The interview was conducted in the Dunhams’ home. Their dog, Ellie, can be heard in the background of the recording.

0:00 – Middlebury College, early time in Starksboro during College and as recent graduates

4:10 – Jeff: Starksboro was sort of like the “end of the world” back then

10:15 – The Ireland Rd. community

14:00 – The Dunham’s understanding of Hillsboro and Ireland Rd. History

15:00 – Land stewardship, farming, sugaring

22:15 – Kids, maintaining the homestead, their childhoods

24:30 – “Everywhere you go, up here, is ten miles away”

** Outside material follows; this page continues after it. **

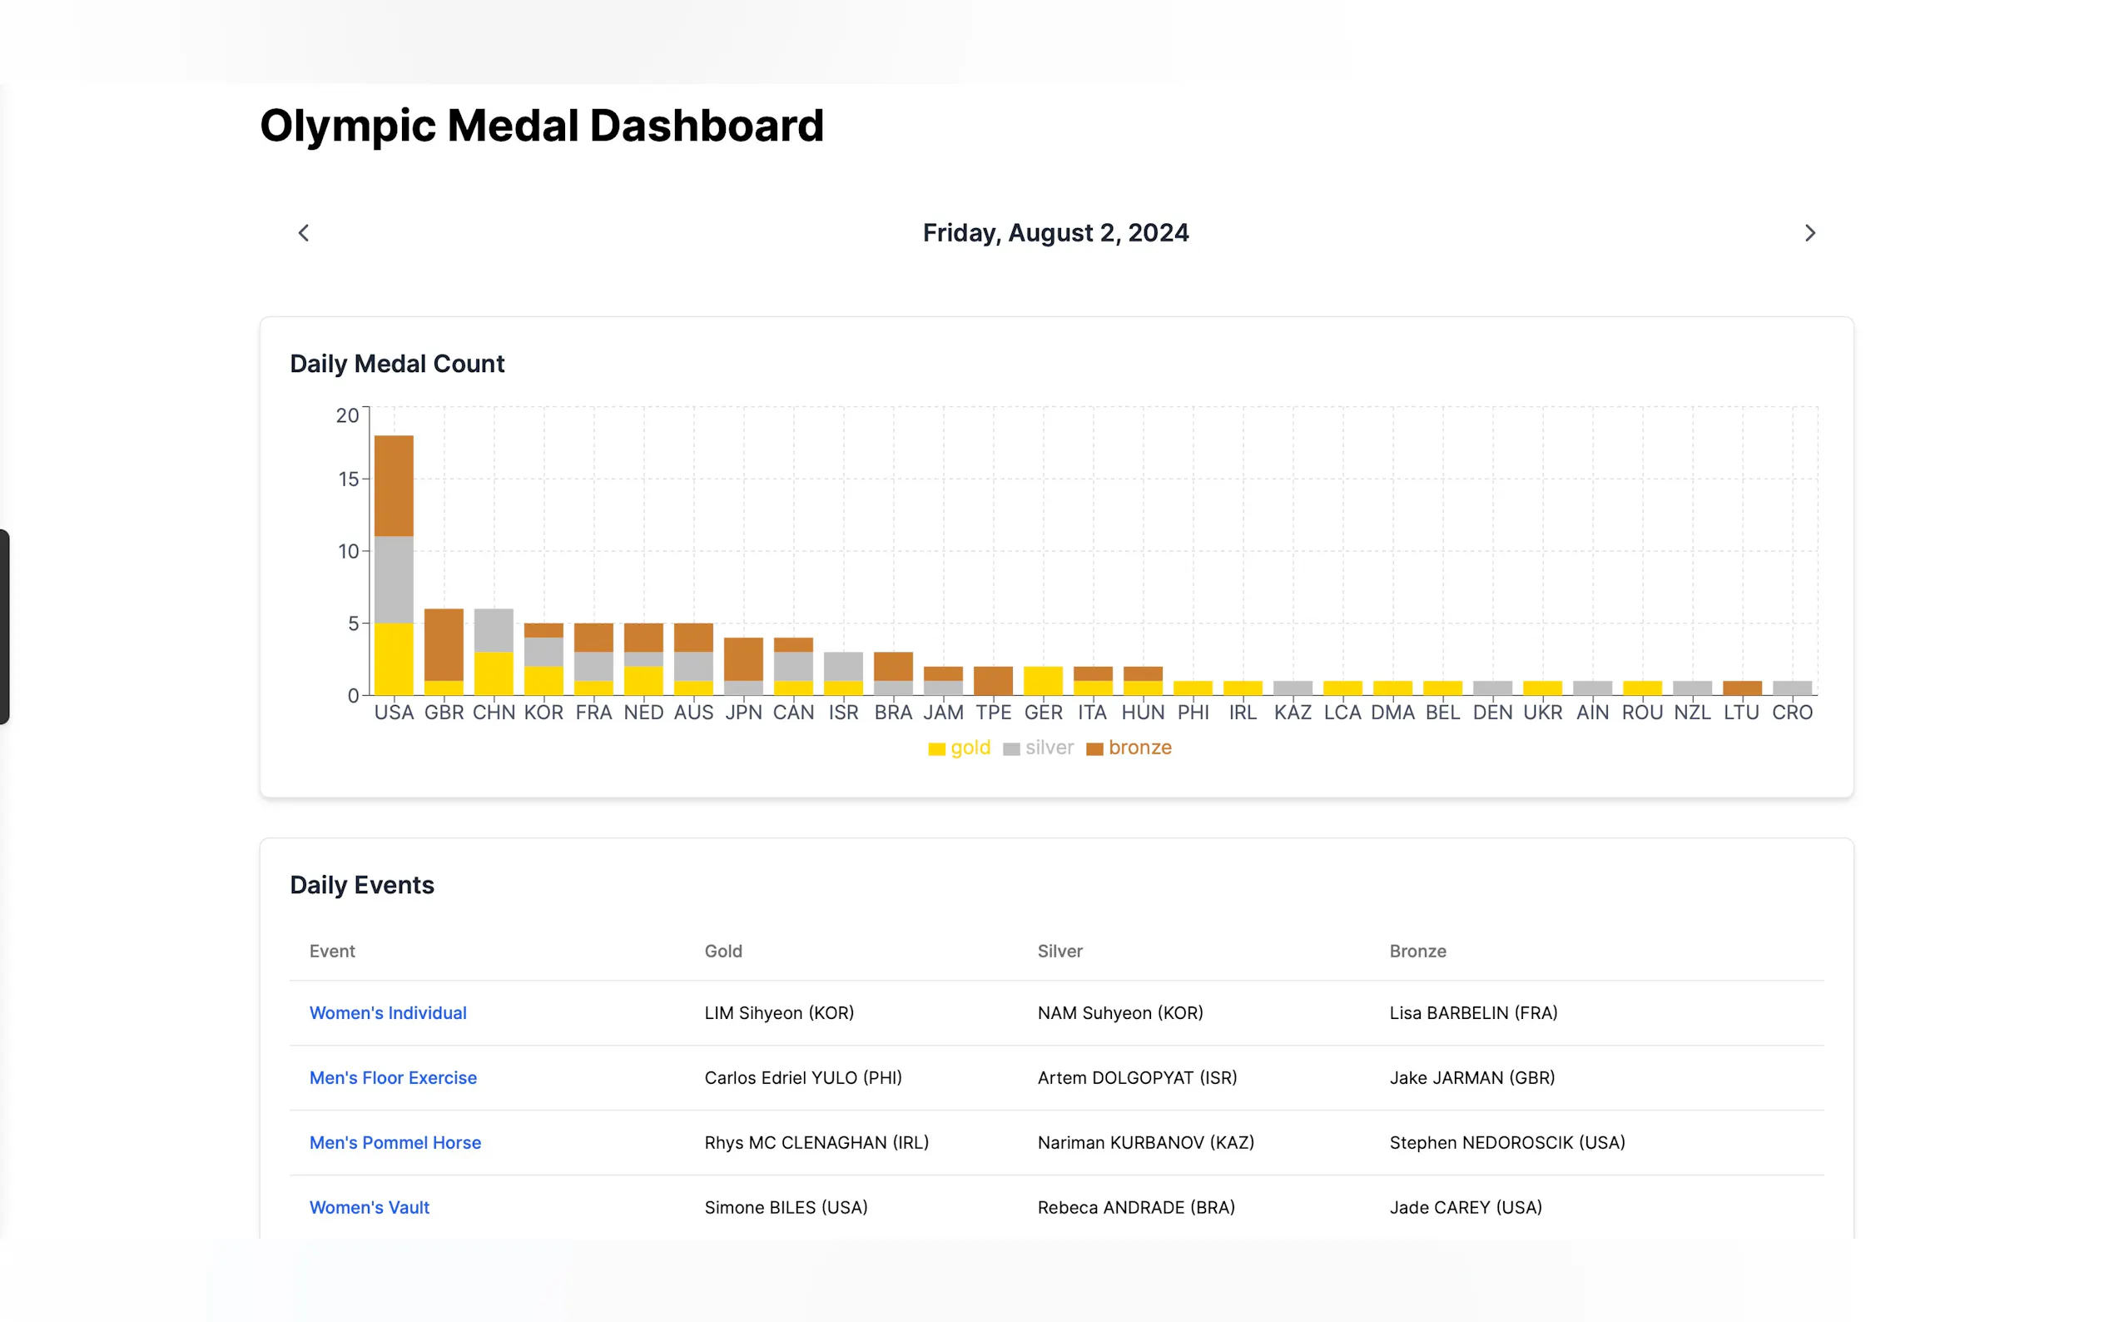This screenshot has width=2114, height=1322.
Task: Select the KOR bar in the medal chart
Action: coord(544,660)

32:00 – Betsy’s career, Lockheed Martin, working from Starksboro

37:45 – Telecommuting on Ireland Rd.

43:00 – Jeff’s career, architecture in Waitsfield

43:50 – Betsy: “In both of our cases, … we chose where we wanted to be knowing that we were going to have to figure out how to make it work, and knowing that we might even seriously compromise our material career prospects. But it was more important for us to be here, and to have this kind of life.”

46:00 – Jeff’s involvement with Starksboro planning, the early planning process

48:00 – ‘Spaghetti’ lots

52:30 – Town planning forums

54:30 – “One way or another, they all cared [about the town] … That was very clear.”

56:30 – Agricultural corridor planning, incentives to put housing in the woods around the edges

57:40 – Jeff: “There was a strong feeling in town not to extend town roads back into the wilderness area … in the middle, so there were strong disincentives for that.”

58: 20 – Jeff: “The town went from being run by the traditional group, who were very dedicated people, to being much more of a democracy. … It included more and more people. The more people who feel like they’re part of the process, [the more people] take ownership of the results.”

59:45 – Betsy: “Starksboro will continue to be a bedroom community for folks who work somewhere else.”

Following their interview, the Dunhams noted that the planning process helped to solidify the relationship between and ‘old timers’ and the new ‘hippies’ who were coming into town. It helped prevent many problems that might have occurred throughout the past twenty of thirty years had a cross section of the town’s population not been encouraged to meet and understand each other on their own terms so early on.